Officials discuss safety at Westside town hall

About 50 residents filled Harbor Christian Fellowship church Monday night to share their concerns about speeding traffic, rehabilitation homes, gang and drug activity, and other Westside issues during a town hall meeting sponsored by Councilwoman Wendy Leece.

"Our City Council wants to work with the residents and the Police Department and know your concerns," said Leece, her words translated from English to Spanish by Pastor Christian Parra.

Officer Julian Trevino said the area near the church — the Police Department's 10th district — saw 382 calls for service in January that ran the gamut from traffic tickets and patrol checks to fires and assaults. Calls for service to the entire city during the same time period equaled 7,533, according to police.

The district reaches north-south between Joann and Victoria streets and east-west from Harbor Boulevard to the river bank. In 2012, the area saw 6,000 calls for service, Trevino said.

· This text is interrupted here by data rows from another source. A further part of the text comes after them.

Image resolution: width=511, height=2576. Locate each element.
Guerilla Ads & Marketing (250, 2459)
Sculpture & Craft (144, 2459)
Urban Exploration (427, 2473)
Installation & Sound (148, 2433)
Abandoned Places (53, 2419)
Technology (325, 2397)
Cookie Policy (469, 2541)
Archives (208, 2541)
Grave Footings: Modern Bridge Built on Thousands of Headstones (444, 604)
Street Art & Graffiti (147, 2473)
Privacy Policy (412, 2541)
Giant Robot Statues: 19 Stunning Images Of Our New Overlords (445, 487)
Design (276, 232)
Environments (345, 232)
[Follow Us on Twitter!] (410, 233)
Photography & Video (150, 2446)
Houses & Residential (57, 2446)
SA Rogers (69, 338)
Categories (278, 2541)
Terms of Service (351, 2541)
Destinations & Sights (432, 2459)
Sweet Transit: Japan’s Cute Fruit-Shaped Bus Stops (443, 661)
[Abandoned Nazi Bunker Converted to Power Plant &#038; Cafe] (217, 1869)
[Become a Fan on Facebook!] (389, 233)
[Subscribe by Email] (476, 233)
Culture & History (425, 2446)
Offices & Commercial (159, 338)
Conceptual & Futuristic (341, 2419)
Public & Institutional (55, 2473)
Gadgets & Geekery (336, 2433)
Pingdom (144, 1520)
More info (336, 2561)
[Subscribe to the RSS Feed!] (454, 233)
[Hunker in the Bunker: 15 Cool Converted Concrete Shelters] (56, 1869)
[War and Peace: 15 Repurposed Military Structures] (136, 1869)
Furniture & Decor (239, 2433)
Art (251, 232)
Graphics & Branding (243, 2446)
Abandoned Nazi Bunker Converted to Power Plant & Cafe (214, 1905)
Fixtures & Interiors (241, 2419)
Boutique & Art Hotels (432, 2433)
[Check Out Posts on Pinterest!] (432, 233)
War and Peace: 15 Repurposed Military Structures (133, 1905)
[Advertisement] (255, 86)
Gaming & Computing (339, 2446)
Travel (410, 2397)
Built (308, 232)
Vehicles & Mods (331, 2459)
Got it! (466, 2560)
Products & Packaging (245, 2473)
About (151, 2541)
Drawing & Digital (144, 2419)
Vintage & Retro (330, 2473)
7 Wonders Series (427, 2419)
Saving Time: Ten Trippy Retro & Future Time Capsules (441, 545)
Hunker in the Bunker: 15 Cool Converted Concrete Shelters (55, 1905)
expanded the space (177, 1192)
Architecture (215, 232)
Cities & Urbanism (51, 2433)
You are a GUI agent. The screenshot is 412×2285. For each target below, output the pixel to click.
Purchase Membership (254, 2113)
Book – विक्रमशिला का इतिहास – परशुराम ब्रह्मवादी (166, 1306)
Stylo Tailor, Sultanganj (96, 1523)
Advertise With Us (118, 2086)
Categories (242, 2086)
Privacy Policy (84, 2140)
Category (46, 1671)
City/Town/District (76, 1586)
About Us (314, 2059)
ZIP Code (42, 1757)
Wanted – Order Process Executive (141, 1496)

Last year, the Costa Mesa Police Department arrested 4,100 suspects. The largely Spanish-speaking audience seated inside the A-frame building at 740 W. Wilson Street gasped when a translating mix-up related that 4,100 were arrested in the district alone. The area saw 123 arrests in all of last year.

"Don't scare them," Trevino said.

Other residents wrote questions to the speakers regarding poor lighting in an alley near Joann Street, while some voiced concerns about drug and gang activity.

"It made some sense, and we'll review the issue … and look to address it in the next budget," city CEO Tom Hatch said about the lighting Tuesday morning.

At the meeting, Trevino addressed the drug and gang activity, saying, "We do still have a narcotics unit and gang unit. They're still here working, doing their diligence. Again, it's all about communication. We're here 24 hours. Give us a call. You can always be anonymous."

Some residents were surprised at the town hall meeting when Hatch said 126 rehab homes — 26% of the total countywide — are inside Costa Mesa city limits.

"Too many, that's too many in Costa Mesa," Hatch said. "We're carrying more than our share of those facilities in our city."

The city hired three employees to address issues surrounding rehab homes, Hatch said.

"If they're not being good neighbors or they're creating problems in their area, we'll crack down on them," he said.

While one resident said police didn't respond to her call for an extended period of time, Hatch said the city worked to balance cost and safety, hiring the sixth police officer in six weeks Monday.

Adding 100 officers, though, wouldn't be feasible, he said.

Multiple residents asked about police officers at TeWinkle Middle School, requesting more patrols.

"The police chief does know this is an important issue to you, and again, we are hiring, but we know the schools are a high priority," Hatch said. "I will say it's not just an issue of having an officer standing at a school. If you have kids at TeWinkle, you need to get involved in the school."

Margarita Barrera, an eight-year Costa Mesa resident, said she came to the meeting because she's concerned about the safety of her neighborhood for her 8-year-old son. While she hopes the city can install more streetlights in her area near Joann Street, she noted that she has seen an improvement since moving there. Life in Costa Mesa, compared with Santa Ana or Anaheim where her family lives, is much more tranquil, she said.

"I like it a lot more here," Barrera said.